Image Classification is a popular topic of pattern recognition. The process of classifying images based on contextual information presented on the image is called image classification. Automatic image organizations, product discovery through visual search, face recognition are few of the applications of image classification. The state of art technology to perform image classification is convolutional neural network (CNN). We can either design and train a CNN on our own or we can use pretrained CNN to classify images. The Google Net is one of the most popular pretrained CNNs. In this article, I explained how to use GoogleNet for image classification in MATLAB.

Video Lesson

Software and Add-ons Requirements

The code explained in this article has been implemented in MATLAB 2019B. Along with that the ‘MATLAB Support Package for USB’ has been used access the webcam. This example demonstrates how to use GoogleNet to classify images. However, GoogleNet is not a built-in feature of MATLAB. That is why we have to install the ‘Deep Learning Toolbox Model for GoogleNet Network’ add-ons. Another essential add-on for this example is ‘Deep Learning Toolbox’.

Software:

  1. MATLAB 2019B or higher

Add-Ons and Support Package:

  • Deep Learning Toolbox
  • MATLAB Support Package for USB and
  • Deep Learning Toolbox Model for GoogleNet Network

The Code

clear all 

the_camera = webcam;
the_network = googlenet;

required_input_size = the_network.Layers(1).InputSize(1:2)

figure
single_Image = snapshot(the_camera);
image(single_Image)
single_Image = imresize(single_Image, required_input_size);

[predicted_Item,probability] = classify(the_network, single_Image);
title({char(predicted_Item), num2str(max(probability),2)});

How it Works

At the very beginning of the code, add the ‘clear all’. After running the code, the system accesses the webcam and keeps it occupied. In order to free the webcam every time, we run the code, it is mandatory to use the ‘clear all’ at the beginning. Otherwise MATLAB won’t be able to access the webcam.

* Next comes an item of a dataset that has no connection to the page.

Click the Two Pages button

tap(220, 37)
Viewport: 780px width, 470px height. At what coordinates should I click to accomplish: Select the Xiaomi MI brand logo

Then the ‘webcam’ object has been stored in a variable named ‘the_camera’. We can access the webcam anytime using this object. After that the ‘GoogleNet’ has been loaded in the ‘the_network’ variable. In order to input an image to the googlenet, we need to resize the image. The size of the image and the size of the input layer of the network must have to be the same. To find out the size of the input layer of googlenet, we used ‘the_network.Layers(1).InputSize(1:2)’. This function returns the size of the input layer of the googlenet.

The next task is to take a snapshot from the webcam. We can do it using ‘snapshot()’ function. This function requires the ‘webcam’ object as the argument and it returns a snapshot. In our code, the snapshot has been stored in a variable named ‘single_Image’. As discussed earlier, it is mandatory to make sure that the image size and the input layer size of the network are same. To make it sure that both sizes are same, the ‘resize()’ function has been used. Once the image is resized, we can pass it to the googlenet.

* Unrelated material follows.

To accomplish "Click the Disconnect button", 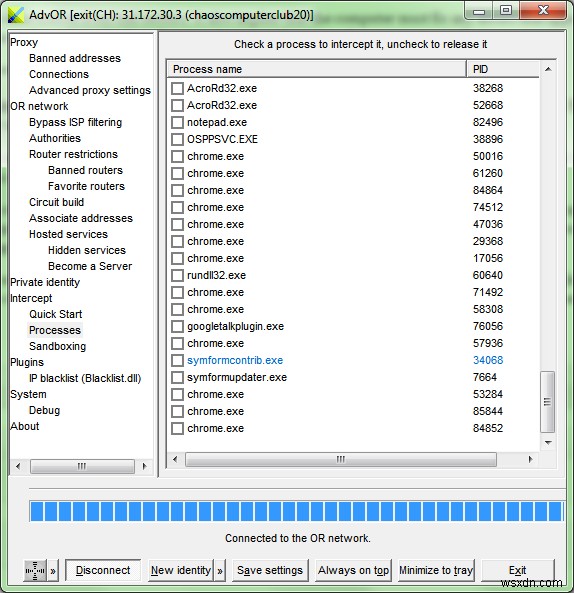I will click(x=103, y=570).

To classify an image, we use ‘classify()’ function. This function requires two arguments. The first argument is the network we use to classify the image and the second argument is the image itself. The function transfers the image in the network. The network classifies the image and returns the class name with a confidence score. The class name and the confidence score have been stored in two variables in our code. Finally they were inserted on the image using ‘title()’ function.

It is unnecessary to design and train a convolutional neural network when a better performing pretrained CNN is already available. This article shows how to use GoogleNet to classify images easily. The GoogleNet is a well-trained CNN and can classify images with acceptable accuracy.